Try it: Reproduce every line of the material, exactly as given.
======== Source material ========
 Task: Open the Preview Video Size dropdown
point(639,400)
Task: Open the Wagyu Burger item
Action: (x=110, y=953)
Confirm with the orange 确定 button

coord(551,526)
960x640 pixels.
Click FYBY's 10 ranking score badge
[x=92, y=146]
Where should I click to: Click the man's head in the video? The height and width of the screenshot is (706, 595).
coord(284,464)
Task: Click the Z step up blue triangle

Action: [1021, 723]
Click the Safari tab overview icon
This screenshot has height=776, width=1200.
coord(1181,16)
========
Task output:
 Task: Open the Preview Video Size dropdown
point(639,400)
Task: Open the Wagyu Burger item
Action: (x=110, y=953)
Confirm with the orange 确定 button

coord(551,526)
960x640 pixels.
Click FYBY's 10 ranking score badge
[x=92, y=146]
Where should I click to: Click the man's head in the video? The height and width of the screenshot is (706, 595).
coord(284,464)
Task: Click the Z step up blue triangle

Action: [1021, 723]
Click the Safari tab overview icon
This screenshot has height=776, width=1200.
coord(1181,16)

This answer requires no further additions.